Let’s say, for the sake of argument, that corporations are people. Why do they have rights that human people don’t have? For example, I have Medicare and pay over $100 a month for it. Medicare covers many things that I will never need, such as medications, treatments, and surgeries that only apply to men. Medicare doesn’t cover dental care or eye glasses or hearing aids – all of which I do need.

Yet I can’t say “I don’t want to pay for men’s stuff, I want my Medicare payments to cover what I need.” If the Green family gets to cherry pick the coverage they will and won’t cover – not just for themselves but for thousands of other people – based on what they believe, why can’t I do the same, just for myself, based on what I actually need? 

This whole thing is fucked up. As usual, it’s about religion, women, and sex, a combination that Conservatives are very uptight about, as well as the idea that big business and microscopic goo have more human rights than women. The mind reels.

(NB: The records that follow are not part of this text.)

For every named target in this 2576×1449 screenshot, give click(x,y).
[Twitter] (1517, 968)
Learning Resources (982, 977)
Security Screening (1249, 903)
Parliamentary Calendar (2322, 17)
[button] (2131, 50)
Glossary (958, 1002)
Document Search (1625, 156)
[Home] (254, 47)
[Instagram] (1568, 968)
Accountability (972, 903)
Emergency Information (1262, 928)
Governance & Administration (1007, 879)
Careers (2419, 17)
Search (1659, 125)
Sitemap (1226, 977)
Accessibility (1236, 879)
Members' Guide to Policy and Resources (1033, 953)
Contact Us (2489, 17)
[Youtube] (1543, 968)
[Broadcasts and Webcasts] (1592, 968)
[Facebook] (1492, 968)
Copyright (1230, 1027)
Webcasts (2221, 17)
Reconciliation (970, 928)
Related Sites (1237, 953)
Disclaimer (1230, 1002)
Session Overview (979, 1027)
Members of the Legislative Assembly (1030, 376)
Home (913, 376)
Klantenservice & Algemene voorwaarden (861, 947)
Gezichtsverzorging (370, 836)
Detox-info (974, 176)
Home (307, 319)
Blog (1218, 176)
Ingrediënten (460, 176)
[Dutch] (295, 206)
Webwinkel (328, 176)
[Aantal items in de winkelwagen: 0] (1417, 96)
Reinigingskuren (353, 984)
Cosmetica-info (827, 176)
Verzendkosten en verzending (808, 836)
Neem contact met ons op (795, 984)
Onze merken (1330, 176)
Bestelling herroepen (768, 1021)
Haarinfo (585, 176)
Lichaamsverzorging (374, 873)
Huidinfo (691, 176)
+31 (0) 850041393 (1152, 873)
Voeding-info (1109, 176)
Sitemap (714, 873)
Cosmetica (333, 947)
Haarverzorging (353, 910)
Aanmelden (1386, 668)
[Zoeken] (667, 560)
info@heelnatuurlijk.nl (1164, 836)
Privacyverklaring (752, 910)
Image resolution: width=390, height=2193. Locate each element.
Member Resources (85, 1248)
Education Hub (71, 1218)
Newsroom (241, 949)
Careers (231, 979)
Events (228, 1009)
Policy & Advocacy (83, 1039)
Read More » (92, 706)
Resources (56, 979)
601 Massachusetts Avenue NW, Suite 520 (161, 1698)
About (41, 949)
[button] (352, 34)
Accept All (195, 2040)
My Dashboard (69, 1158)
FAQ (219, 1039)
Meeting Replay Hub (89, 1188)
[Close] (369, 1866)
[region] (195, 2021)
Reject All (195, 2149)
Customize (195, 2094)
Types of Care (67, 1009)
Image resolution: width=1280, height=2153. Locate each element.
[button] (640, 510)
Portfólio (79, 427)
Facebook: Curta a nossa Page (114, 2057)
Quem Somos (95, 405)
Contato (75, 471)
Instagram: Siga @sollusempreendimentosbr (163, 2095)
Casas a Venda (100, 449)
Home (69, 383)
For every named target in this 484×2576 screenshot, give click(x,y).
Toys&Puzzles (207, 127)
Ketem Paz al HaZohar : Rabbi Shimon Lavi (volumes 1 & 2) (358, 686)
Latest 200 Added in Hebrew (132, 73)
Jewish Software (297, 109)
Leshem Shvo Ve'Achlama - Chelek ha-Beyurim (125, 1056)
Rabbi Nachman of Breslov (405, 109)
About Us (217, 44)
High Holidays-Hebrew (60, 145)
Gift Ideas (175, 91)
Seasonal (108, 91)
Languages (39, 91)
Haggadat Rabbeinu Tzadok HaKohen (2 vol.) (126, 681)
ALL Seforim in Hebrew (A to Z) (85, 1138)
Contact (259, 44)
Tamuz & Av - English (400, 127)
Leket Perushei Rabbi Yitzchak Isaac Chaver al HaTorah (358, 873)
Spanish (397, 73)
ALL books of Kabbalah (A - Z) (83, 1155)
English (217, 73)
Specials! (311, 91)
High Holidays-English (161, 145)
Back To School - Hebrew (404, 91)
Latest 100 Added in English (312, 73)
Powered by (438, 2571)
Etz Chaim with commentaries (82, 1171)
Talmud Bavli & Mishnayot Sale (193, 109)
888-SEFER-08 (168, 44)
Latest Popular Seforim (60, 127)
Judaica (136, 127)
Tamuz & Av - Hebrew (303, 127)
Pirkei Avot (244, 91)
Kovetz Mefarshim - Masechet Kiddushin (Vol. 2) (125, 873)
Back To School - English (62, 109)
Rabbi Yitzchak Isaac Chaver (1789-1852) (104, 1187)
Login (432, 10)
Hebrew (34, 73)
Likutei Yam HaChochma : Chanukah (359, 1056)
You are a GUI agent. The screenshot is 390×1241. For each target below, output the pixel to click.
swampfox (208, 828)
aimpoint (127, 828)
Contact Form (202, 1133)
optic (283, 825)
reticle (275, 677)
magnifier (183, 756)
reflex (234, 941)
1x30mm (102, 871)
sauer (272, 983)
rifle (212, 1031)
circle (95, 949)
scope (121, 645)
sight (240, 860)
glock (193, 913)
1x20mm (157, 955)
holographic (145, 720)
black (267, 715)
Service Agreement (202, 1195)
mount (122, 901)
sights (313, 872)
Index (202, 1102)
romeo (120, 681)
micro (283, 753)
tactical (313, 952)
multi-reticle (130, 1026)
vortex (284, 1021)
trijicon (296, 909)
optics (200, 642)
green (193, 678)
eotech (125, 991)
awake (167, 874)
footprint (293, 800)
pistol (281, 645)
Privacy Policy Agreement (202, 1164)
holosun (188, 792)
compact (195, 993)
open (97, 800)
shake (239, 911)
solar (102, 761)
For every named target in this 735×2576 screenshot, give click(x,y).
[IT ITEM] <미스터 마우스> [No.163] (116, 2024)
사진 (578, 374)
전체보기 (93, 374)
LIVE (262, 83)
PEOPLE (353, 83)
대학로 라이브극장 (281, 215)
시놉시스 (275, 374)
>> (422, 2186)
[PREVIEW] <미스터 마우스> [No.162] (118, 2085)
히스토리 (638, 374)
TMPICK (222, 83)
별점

It would be bad enough if it stopped there. But as Justice Bader Ginsberg also pointed out, “Would the exemption…extend to employers with religiously grounded objections to blood transfusions (Jehovah’s Witnesses); antidepressants (Scientologists); medications derived from pigs, including anesthesia, intravenous fluids, and pills coated with gelatin (certain Muslims, Jews, and Hindus); and vaccinations[?]…Not much help there for the lower courts bound by today’s decision.”

This, my friends, is what’s known as a truly slippery slope. All of America, I fear, has ventured into a minefield.